▶ [Goal]:
Rewrite the records below as a JSON list of strings, one string per line, leaving out blank lines.

================

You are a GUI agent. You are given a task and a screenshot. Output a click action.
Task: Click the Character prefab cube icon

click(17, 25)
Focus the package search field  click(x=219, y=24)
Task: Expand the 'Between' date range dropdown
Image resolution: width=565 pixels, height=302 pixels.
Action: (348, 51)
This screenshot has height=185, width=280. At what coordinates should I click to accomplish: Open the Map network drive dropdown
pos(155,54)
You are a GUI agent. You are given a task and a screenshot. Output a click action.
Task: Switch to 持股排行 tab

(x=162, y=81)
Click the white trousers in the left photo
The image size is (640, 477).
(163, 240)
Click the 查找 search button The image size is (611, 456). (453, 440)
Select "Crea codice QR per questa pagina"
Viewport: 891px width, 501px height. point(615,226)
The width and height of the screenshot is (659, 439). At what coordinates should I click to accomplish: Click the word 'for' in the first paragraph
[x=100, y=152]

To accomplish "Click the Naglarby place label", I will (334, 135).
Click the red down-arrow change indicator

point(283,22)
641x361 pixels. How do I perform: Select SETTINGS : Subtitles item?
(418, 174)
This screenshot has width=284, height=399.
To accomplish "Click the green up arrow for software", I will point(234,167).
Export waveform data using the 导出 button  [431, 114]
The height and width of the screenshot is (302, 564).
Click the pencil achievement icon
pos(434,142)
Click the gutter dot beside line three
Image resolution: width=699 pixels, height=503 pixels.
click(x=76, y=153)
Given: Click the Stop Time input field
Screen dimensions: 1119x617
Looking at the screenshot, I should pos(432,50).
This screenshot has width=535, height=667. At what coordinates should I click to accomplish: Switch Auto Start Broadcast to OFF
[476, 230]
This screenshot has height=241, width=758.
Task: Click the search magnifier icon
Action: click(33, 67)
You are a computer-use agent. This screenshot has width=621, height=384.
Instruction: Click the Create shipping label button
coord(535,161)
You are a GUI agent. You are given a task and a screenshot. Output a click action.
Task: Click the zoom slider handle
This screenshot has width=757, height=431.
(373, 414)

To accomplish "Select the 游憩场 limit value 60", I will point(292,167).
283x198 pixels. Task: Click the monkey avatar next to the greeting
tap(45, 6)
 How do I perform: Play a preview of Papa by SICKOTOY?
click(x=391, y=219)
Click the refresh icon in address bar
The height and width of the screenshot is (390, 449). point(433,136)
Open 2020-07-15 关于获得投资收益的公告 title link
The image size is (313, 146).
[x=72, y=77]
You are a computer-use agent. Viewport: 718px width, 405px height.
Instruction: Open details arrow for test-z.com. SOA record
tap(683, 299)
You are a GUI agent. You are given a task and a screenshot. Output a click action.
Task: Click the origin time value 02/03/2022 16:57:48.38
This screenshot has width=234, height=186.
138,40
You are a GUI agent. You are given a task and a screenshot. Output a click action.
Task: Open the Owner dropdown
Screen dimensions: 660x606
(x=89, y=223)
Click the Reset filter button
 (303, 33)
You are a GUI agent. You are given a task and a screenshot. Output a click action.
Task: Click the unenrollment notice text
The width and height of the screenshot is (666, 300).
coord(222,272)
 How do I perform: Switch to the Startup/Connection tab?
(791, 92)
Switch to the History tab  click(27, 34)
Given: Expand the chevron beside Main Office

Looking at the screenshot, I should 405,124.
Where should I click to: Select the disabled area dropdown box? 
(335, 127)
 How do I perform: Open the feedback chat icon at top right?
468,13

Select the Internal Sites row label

================

▶ [Answer to the exercise]:
[
  "You are a GUI agent. You are given a task and a screenshot. Output a click action.",
  "Task: Click the Character prefab cube icon",
  "click(17, 25)",
  "Focus the package search field  click(x=219, y=24)",
  "Task: Expand the 'Between' date range dropdown",
  "Image resolution: width=565 pixels, height=302 pixels.",
  "Action: (348, 51)",
  "This screenshot has height=185, width=280. At what coordinates should I click to accomplish: Open the Map network drive dropdown",
  "pos(155,54)",
  "You are a GUI agent. You are given a task and a screenshot. Output a click action.",
  "Task: Switch to 持股排行 tab",
  "(x=162, y=81)",
  "Click the white trousers in the left photo",
  "The image size is (640, 477).",
  "(163, 240)",
  "Click the 查找 search button The image size is (611, 456). (453, 440)",
  "Select \"Crea codice QR per questa pagina\"",
  "Viewport: 891px width, 501px height. point(615,226)",
  "The width and height of the screenshot is (659, 439). At what coordinates should I click to accomplish: Click the word 'for' in the first paragraph",
  "[x=100, y=152]",
  "To accomplish \"Click the Naglarby place label\", I will (334, 135).",
  "Click the red down-arrow change indicator",
  "point(283,22)",
  "641x361 pixels. How do I perform: Select SETTINGS : Subtitles item?",
  "(418, 174)",
  "This screenshot has width=284, height=399.",
  "To accomplish \"Click the green up arrow for software\", I will point(234,167).",
  "Export waveform data using the 导出 button  [431, 114]",
  "The height and width of the screenshot is (302, 564).",
  "Click the pencil achievement icon",
  "pos(434,142)",
  "Click the gutter dot beside line three",
  "Image resolution: width=699 pixels, height=503 pixels.",
  "click(x=76, y=153)",
  "Given: Click the Stop Time input field",
  "Screen dimensions: 1119x617",
  "Looking at the screenshot, I should pos(432,50).",
  "This screenshot has width=535, height=667. At what coordinates should I click to accomplish: Switch Auto Start Broadcast to OFF",
  "[476, 230]",
  "This screenshot has height=241, width=758.",
  "Task: Click the search magnifier icon",
  "Action: click(33, 67)",
  "You are a computer-use agent. This screenshot has width=621, height=384.",
  "Instruction: Click the Create shipping label button",
  "coord(535,161)",
  "You are a GUI agent. You are given a task and a screenshot. Output a click action.",
  "Task: Click the zoom slider handle",
  "This screenshot has width=757, height=431.",
  "(373, 414)",
  "To accomplish \"Select the 游憩场 limit value 60\", I will point(292,167).",
  "283x198 pixels. Task: Click the monkey avatar next to the greeting",
  "tap(45, 6)",
  " How do I perform: Play a preview of Papa by SICKOTOY?",
  "click(x=391, y=219)",
  "Click the refresh icon in address bar",
  "The height and width of the screenshot is (390, 449). point(433,136)",
  "Open 2020-07-15 关于获得投资收益的公告 title link",
  "The image size is (313, 146).",
  "[x=72, y=77]",
  "You are a computer-use agent. Viewport: 718px width, 405px height.",
  "Instruction: Open details arrow for test-z.com. SOA record",
  "tap(683, 299)",
  "You are a GUI agent. You are given a task and a screenshot. Output a click action.",
  "Task: Click the origin time value 02/03/2022 16:57:48.38",
  "This screenshot has width=234, height=186.",
  "138,40",
  "You are a GUI agent. You are given a task and a screenshot. Output a click action.",
  "Task: Open the Owner dropdown",
  "Screen dimensions: 660x606",
  "(x=89, y=223)",
  "Click the Reset filter button",
  " (303, 33)",
  "You are a GUI agent. You are given a task and a screenshot. Output a click action.",
  "Task: Click the unenrollment notice text",
  "The width and height of the screenshot is (666, 300).",
  "coord(222,272)",
  " How do I perform: Switch to the Startup/Connection tab?",
  "(791, 92)",
  "Switch to the History tab  click(27, 34)",
  "Given: Expand the chevron beside Main Office",
  "Looking at the screenshot, I should 405,124.",
  "Where should I click to: Select the disabled area dropdown box? ",
  "(335, 127)",
  " How do I perform: Open the feedback chat icon at top right?",
  "468,13",
  "Select the Internal Sites row label"
]